COMPLETE THE FOLLOWING:
A. From the insider trading policy text below, extract the passage from "3.1. Insider trading" up to and including "the Inside Information.".
B. Render this sentence from the insider trading policy text below into French: "The purpose or motive for Trading, or whether a profit is made from the Trade, is irrelevant."

SELECTED TEXT:
3. TRADING RESTRICTIONS FOR ALL WOOLWORTHS TEAM MEMBERS

3.1. Insider trading

Prohibition on insider trading

It is an offence under the Corporations Act to Trade using Inside Information, or communicate Inside Information to others who will, or are likely to, Trade on the Inside Information.

This means that a Woolworths Team Member who possesses Inside Information (whether of Woolworths or another listed entity) must not:

  • apply for, acquire or dispose of the Woolworths or listed entity’s Securities, or agree to do so

  • permit, procure, encourage or induce another person ( e.g. a self-managed superannuation fund, company or family trust) to do any of the above things; or

  • directly or indirectly communicate the Inside Information to any other person, if the Woolworths Team Member knows (or ought reasonably to know) that the other person may use the information to Trade (or advise, procure, encourage someone else to Trade) in Woolworths or the listed entity’s’ Securities.

The purpose or motive for Trading, or whether a profit is made from the Trade, is irrelevant.

Any Woolworths Team Member who possesses Inside information at any time must not trade Securities, whether or not a Blackout Period applies to them. The responsibility to ensure compliance with insider trading laws falls to each Woolworths Team Member individually, and you should exercise care and judgement in deciding whether to trade Securities. If you are unsure, you should contact the Company Secretary.

PROVIDED DATA:
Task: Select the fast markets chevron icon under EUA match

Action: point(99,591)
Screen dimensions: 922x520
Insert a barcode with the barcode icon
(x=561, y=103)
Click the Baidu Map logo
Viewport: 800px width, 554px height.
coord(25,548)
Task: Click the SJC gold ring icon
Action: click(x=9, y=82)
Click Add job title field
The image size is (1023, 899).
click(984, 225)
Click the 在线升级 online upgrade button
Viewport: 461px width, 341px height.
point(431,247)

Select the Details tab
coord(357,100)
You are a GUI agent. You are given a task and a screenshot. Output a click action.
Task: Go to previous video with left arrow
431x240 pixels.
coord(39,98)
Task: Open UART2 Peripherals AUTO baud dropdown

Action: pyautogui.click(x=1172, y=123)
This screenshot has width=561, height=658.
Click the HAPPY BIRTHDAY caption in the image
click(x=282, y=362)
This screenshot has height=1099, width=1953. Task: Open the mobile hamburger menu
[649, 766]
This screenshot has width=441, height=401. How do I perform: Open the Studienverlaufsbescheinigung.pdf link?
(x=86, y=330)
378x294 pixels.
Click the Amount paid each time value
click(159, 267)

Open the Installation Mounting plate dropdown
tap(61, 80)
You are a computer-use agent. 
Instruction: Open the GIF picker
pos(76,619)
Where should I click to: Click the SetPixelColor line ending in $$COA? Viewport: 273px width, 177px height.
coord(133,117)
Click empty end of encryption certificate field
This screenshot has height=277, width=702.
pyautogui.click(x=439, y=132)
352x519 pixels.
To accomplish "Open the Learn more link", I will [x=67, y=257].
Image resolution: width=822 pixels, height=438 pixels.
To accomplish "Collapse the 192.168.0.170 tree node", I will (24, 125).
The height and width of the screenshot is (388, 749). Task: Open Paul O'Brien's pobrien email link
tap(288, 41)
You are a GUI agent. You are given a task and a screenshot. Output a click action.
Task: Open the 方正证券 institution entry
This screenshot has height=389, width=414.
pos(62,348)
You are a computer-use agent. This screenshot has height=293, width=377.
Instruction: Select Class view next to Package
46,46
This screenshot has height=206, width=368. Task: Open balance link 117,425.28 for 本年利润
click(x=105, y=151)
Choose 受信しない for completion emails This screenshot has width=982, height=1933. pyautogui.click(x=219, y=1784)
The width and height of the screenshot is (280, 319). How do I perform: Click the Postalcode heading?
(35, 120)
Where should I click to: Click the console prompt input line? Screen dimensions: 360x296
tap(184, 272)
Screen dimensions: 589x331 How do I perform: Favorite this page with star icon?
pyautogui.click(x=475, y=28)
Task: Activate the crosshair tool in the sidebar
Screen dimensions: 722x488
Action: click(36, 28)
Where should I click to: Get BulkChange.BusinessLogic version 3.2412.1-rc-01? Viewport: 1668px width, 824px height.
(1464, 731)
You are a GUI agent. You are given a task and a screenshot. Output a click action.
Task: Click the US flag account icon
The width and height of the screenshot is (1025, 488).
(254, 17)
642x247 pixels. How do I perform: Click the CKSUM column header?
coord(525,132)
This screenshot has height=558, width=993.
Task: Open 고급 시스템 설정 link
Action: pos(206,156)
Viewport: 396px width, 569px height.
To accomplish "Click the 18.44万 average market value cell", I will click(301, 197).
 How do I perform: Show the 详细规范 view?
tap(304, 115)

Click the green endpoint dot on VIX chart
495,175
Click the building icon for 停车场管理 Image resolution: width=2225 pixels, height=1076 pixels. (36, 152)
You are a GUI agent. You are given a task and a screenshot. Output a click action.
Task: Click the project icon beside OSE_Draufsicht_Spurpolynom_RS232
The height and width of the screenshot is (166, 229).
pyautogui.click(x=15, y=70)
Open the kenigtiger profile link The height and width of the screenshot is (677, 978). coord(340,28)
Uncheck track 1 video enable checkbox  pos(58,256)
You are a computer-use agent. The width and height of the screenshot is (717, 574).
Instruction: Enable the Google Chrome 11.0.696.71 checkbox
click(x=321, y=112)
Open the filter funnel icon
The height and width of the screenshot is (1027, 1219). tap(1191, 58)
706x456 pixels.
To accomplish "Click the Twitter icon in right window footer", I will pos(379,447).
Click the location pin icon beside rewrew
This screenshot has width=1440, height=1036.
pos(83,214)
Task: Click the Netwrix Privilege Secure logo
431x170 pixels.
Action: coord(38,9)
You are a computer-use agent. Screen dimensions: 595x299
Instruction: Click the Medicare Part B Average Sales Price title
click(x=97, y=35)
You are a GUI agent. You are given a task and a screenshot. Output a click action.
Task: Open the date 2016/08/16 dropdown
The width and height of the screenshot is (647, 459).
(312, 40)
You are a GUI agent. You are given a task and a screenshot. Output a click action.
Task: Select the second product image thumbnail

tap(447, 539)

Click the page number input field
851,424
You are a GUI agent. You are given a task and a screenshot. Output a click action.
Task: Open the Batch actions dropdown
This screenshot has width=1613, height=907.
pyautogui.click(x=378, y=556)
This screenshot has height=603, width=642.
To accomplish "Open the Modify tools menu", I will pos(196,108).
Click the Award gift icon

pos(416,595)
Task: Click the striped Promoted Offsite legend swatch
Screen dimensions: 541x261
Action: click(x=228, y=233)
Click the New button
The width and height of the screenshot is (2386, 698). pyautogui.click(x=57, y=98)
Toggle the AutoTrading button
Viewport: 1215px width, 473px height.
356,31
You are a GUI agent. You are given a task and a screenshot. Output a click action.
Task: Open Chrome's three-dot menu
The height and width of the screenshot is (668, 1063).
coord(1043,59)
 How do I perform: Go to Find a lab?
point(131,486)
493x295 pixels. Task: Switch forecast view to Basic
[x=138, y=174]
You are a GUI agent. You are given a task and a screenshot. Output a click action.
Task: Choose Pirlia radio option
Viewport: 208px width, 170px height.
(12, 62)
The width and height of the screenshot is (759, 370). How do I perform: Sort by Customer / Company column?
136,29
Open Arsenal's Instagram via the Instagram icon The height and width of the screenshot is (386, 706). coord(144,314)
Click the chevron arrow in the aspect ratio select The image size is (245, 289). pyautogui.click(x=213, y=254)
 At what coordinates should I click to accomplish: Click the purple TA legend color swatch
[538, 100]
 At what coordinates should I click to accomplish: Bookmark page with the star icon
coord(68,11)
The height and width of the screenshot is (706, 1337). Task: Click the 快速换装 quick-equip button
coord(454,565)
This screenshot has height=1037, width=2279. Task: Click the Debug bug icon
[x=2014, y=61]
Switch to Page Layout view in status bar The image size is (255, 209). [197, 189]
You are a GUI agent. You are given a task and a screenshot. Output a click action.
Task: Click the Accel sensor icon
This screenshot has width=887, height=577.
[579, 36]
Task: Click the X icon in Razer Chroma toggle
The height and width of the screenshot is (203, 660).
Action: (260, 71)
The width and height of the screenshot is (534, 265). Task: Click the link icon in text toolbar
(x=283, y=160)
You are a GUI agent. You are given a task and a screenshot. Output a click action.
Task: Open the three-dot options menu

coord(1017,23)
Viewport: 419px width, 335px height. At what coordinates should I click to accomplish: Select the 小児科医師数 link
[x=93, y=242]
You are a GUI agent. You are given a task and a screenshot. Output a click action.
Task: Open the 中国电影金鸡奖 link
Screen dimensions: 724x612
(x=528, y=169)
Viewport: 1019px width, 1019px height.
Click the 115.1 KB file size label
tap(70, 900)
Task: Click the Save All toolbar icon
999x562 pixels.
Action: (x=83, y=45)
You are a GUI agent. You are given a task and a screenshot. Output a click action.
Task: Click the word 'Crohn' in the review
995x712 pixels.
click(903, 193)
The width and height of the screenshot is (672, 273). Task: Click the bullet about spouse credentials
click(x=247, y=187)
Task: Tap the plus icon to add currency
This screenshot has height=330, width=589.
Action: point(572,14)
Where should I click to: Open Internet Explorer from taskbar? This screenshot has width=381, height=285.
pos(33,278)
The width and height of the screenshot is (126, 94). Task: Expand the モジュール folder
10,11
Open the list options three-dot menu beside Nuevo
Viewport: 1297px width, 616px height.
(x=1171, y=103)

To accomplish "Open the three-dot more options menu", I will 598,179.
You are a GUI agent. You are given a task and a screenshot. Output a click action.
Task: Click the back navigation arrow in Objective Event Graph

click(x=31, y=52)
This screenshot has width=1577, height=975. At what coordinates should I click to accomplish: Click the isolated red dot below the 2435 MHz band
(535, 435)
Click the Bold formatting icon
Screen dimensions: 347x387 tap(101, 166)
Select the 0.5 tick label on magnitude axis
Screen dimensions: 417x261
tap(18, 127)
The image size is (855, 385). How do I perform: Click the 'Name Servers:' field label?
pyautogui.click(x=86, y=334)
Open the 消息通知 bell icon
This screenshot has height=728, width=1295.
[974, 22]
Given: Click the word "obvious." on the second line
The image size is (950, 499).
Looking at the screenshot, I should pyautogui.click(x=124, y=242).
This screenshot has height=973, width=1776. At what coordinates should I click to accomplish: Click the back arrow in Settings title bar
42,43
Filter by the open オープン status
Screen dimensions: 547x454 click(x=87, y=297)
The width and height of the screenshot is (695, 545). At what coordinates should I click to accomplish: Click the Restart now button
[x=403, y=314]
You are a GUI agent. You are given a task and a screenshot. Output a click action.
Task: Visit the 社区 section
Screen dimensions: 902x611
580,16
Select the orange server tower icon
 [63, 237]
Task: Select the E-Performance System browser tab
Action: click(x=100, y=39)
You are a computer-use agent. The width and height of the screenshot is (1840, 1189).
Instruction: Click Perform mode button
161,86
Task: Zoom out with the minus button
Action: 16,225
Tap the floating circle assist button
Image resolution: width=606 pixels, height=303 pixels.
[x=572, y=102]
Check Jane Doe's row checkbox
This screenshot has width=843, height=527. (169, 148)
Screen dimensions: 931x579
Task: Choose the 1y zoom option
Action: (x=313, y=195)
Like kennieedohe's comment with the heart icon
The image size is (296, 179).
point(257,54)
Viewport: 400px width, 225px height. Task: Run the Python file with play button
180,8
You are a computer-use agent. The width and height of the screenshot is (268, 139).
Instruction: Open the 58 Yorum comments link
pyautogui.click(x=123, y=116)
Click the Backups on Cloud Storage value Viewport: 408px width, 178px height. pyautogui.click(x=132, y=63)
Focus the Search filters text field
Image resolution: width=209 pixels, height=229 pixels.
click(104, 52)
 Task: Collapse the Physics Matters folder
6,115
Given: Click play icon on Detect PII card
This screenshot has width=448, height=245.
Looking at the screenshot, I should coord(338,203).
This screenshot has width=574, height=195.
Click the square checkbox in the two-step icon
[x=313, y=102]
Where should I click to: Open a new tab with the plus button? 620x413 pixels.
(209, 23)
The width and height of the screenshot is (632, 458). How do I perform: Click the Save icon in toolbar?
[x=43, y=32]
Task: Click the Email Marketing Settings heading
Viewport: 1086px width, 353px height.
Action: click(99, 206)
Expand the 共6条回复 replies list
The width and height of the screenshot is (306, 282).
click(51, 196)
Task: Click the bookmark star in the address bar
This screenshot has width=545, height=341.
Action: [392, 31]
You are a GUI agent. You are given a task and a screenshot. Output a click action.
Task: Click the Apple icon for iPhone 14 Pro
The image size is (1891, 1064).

FULL ANSWERS:
A.
3.1. Insider trading

Prohibition on insider trading

It is an offence under the Corporations Act to Trade using Inside Information, or communicate Inside Information to others who will, or are likely to, Trade on the Inside Information.

B. L'objectif ou le motif de la Négociation, ou le fait qu'un bénéfice soit réalisé ou non grâce à la Négociation, est sans importance.